8 thoughts on “SP-15 rollers hesitating

  1. SarahW - January 21, 2014

    Hi Anne Marie,

    I have had the rider roller checked for straightness and put on new brass bushings a little over a year ago. Supposedly it is fine. The rollers are also only a year old. There is no visible swelling. I had some old rollers on it (with slightly swollen sides) in the past and this wasn’t an issue. The whole thing happened pretty suddenly. It wasn’t a problem one day, and then the next it was.

    Thanks for the comment!

  2. annemarie - January 21, 2014

    Hey Sarah,

    Did you happen to try running the press without the rider roller? It looks like it might be bent. Also, I second Jonathon’s observation that this kind of hesitation could be caused by the form rollers swelling at the sides — how are the rollers looking?

    Since you said the problem did not occur when the front form roller is out, I would focus on the form rollers and rider roller, rather than the mechanics of the vibrating ink drum.

  3. SarahW - January 20, 2014

    Thanks for the suggestion Sara L. My core actually has flat spots on both sides of the roller.

  4. Paul Moxon, Moderator - January 18, 2014

    Great observation, Sara L! It might be a contributing factor, since the gear is held only by two set screws, instead of a set screw and a woodruff key as on an SP20, Universal or 219. Still, as Fritz pointed out the worm gear points may be chipped.

  5. Sara Langworthy - January 18, 2014

    Hi SarahW
    I don’t know if this is connected to your problem, but it looks like your back form roller is flipped. At about a minute into the video I can see the flat spot on the roller core where the set screw should be holding the gear wheel in place. If the non-operator end of that back form roller core does not have a flat spot for the set screw to push against, there’s a chance the gear wheel is slipping and that may be contributing to how the vibrating drum travels back and forth. I’d trying flipping that back form roller so the flat spot on the core aligns with the set screw in the gear wheel.
    Sara L.

  6. Jonathan Jarvis - January 17, 2014

    to me it looked on the video that the front roller was shrunk in the middle and ink not even along its length, ie hollow, would that make a difference as the ink cylinder traverses????????????

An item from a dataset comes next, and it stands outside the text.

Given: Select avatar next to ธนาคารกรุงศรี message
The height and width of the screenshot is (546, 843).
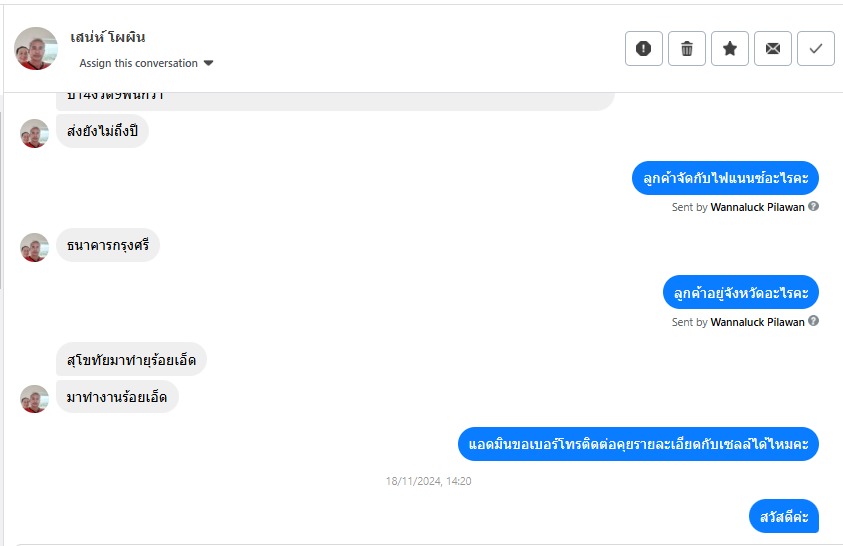Looking at the screenshot, I should (x=34, y=247).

  7. Fritz Klinke - January 16, 2014

    The next thing I suggested to Sarah was to take the vibrating ink drum and reverse its position, with the worm on the non-operator’s side. I tried it on our SP-15 first and it works fine. Sarah reported back that there is still the momentary hesitation with the ink drum so my thought is the problem is in the crescent/worm. There could be a small chip on one of the points of the worm, or the crescent has become too worn to track properly. The worm is hardened steel, so resists filing to clean up the points and down the road, she may need a new worm. So, add to the list of things I need to spring for. The pattern still exists and these are lost wax steel castings with a hefty minimum order, but we will be in trouble if there is not a new supply available. But like any of the other Vandercook parts I regularly have made, keeping parts in inventory is critical for these presses.

  8. SarahW - January 15, 2014

    Following up… I cleaned out the crescent and made sure the stem was well lubricated. The problem is still happening.